BEGIN
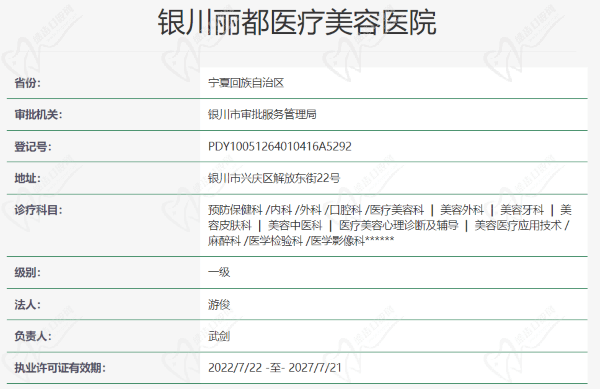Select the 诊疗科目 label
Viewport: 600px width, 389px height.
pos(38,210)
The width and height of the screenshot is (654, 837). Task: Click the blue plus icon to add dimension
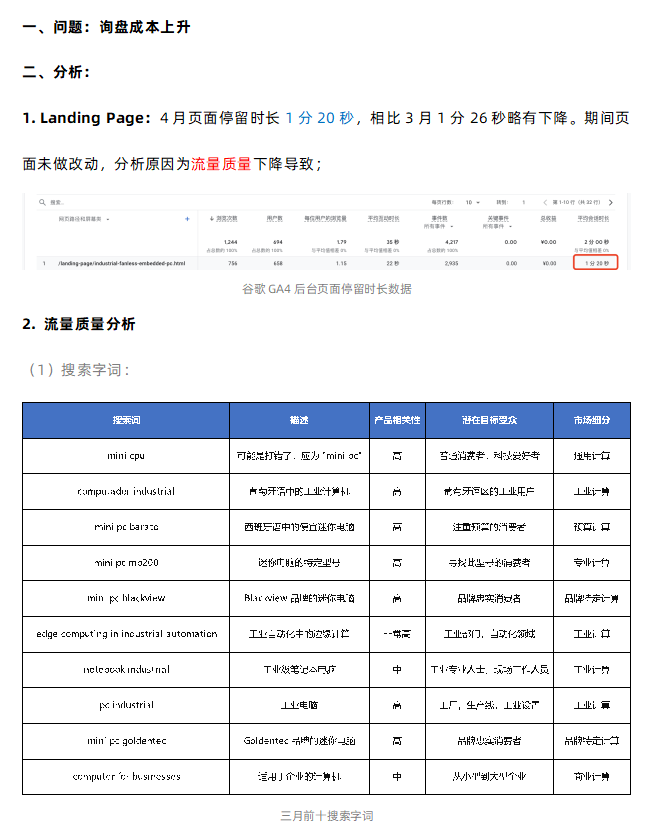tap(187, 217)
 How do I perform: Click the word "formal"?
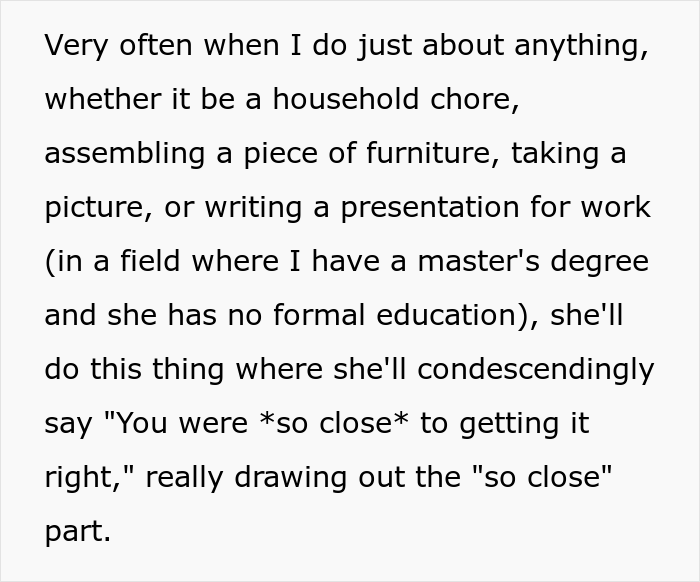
END
## [Goal of the exercise]
Output, exactly and with no pictures, every line from the one that contains "The width and" through the final line of the entries.

## [Result of this exercise]
The width and height of the screenshot is (654, 837). Task: Click the blue plus icon to add dimension
tap(187, 217)
 How do I perform: Click the word "formal"?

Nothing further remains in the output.